---- The data

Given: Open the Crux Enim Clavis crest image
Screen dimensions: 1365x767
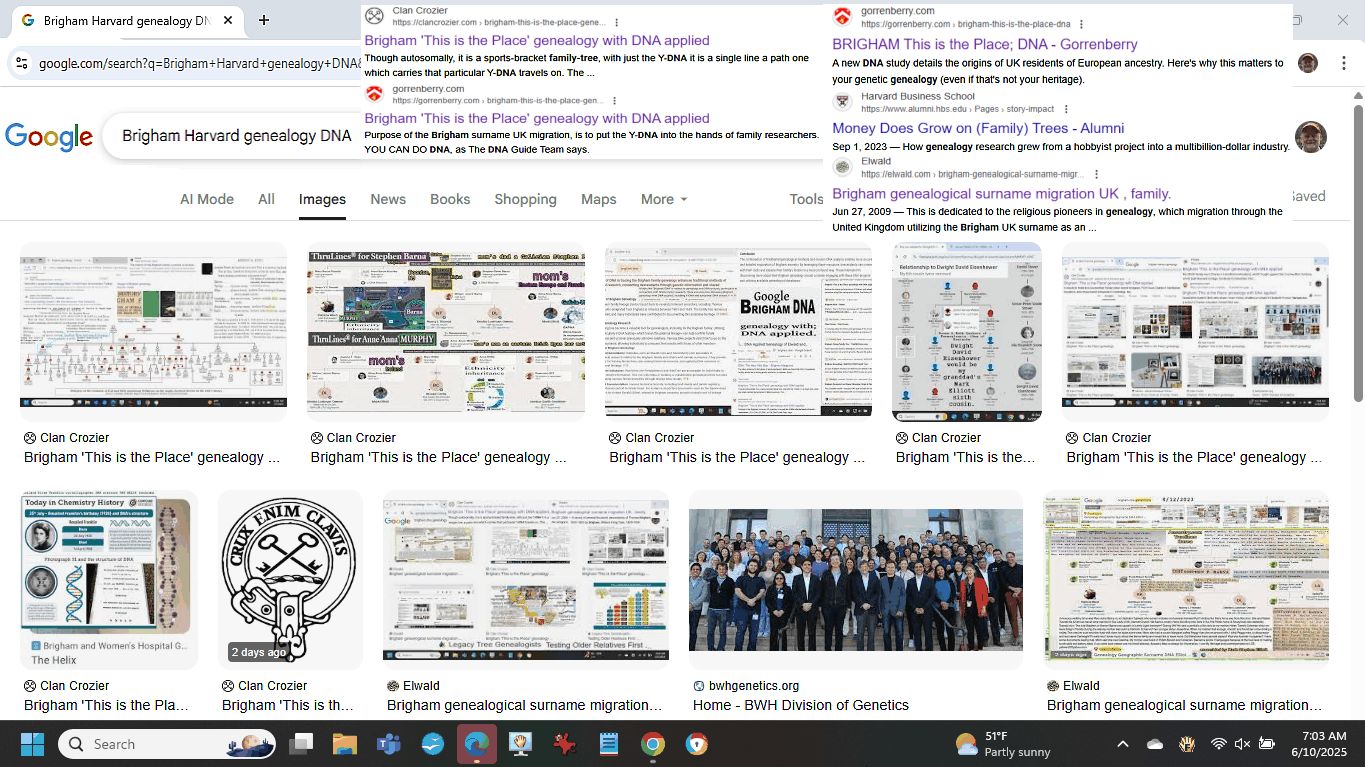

--------
---- The data

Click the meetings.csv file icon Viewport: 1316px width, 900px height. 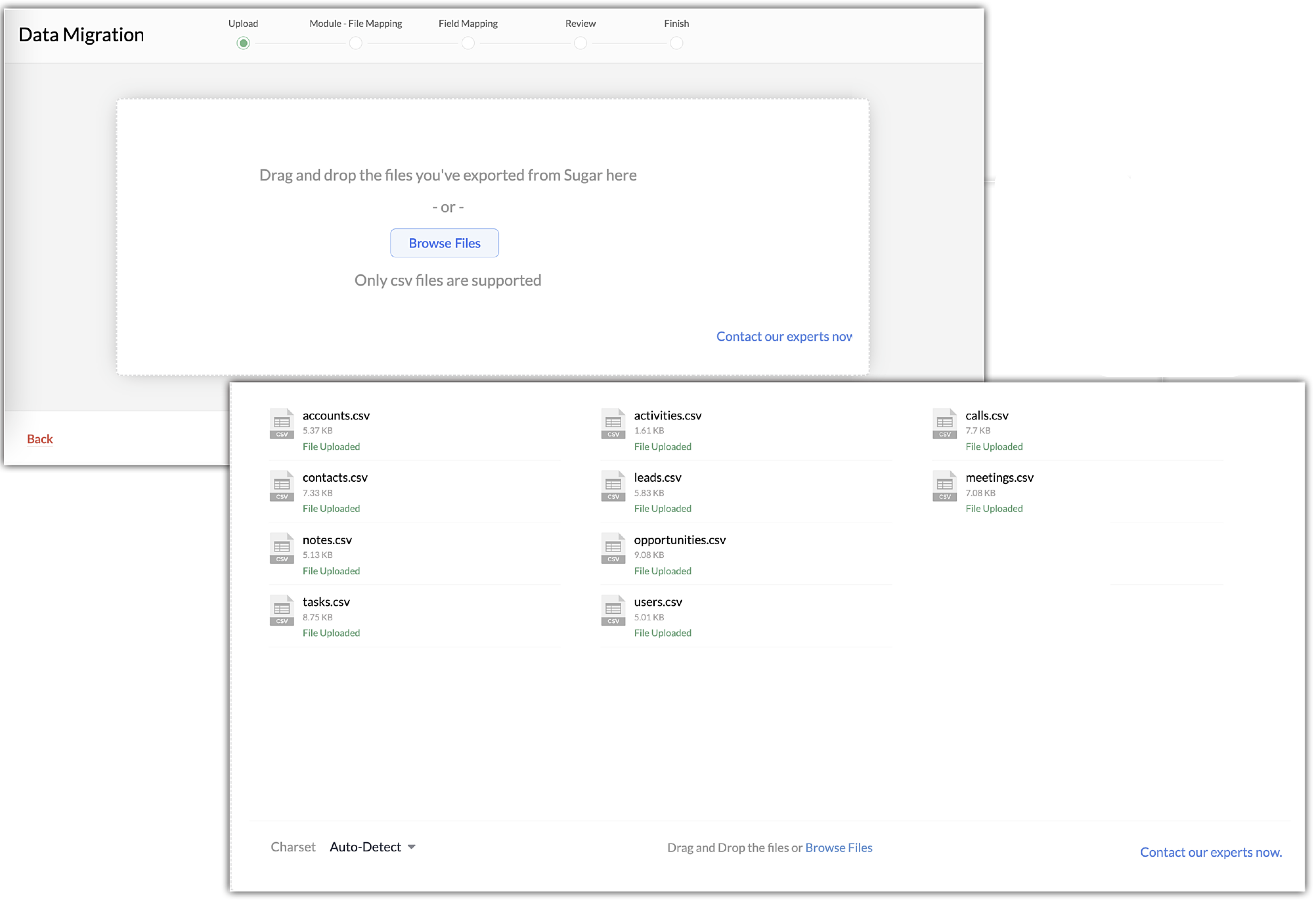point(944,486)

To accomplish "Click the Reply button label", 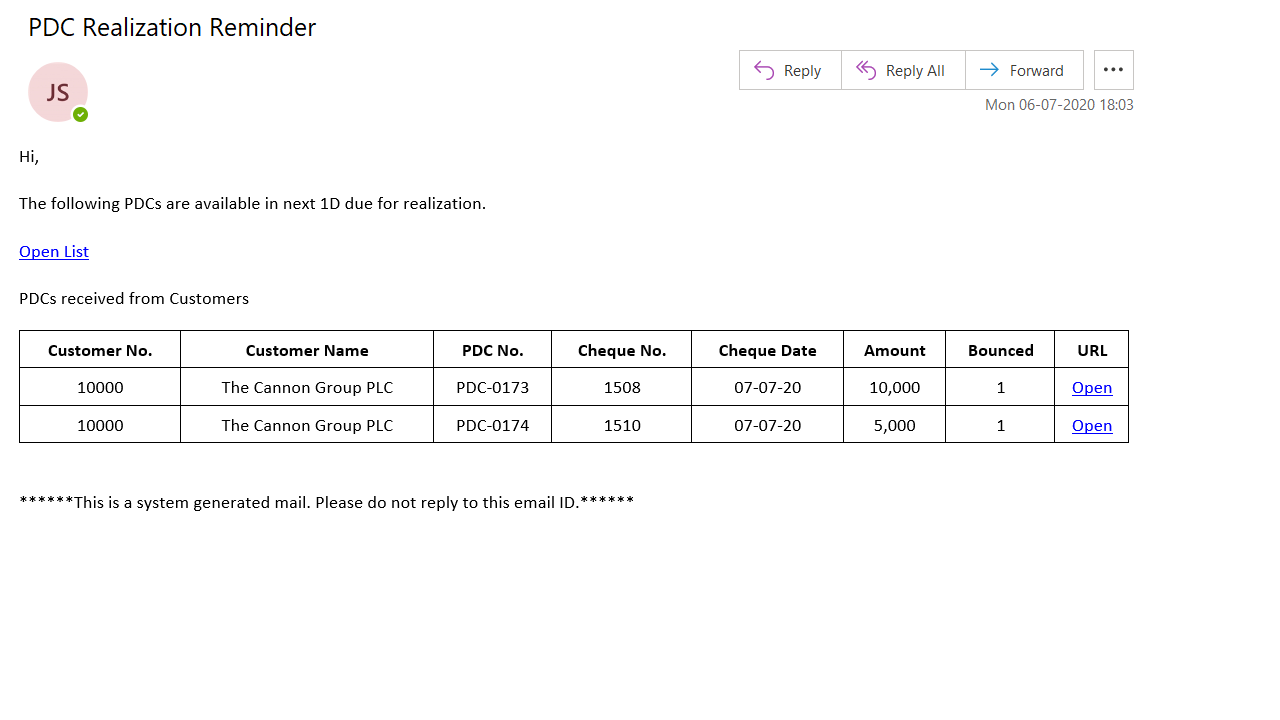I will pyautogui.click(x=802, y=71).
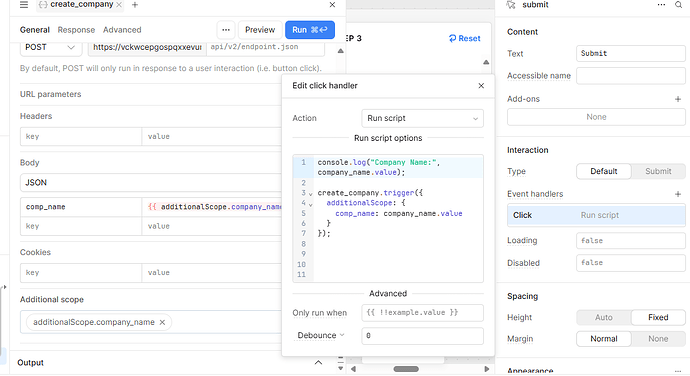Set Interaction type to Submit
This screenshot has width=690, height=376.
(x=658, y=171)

--------

▶ _Your instructions_
From the material above, copy out word for word the lines starting at the one that contains "Given: Open the Crux Enim Clavis crest image" and ending with the one that contains "Screen dimensions: 1365x767".

▶ _Problem solution_
Given: Open the Crux Enim Clavis crest image
Screen dimensions: 1365x767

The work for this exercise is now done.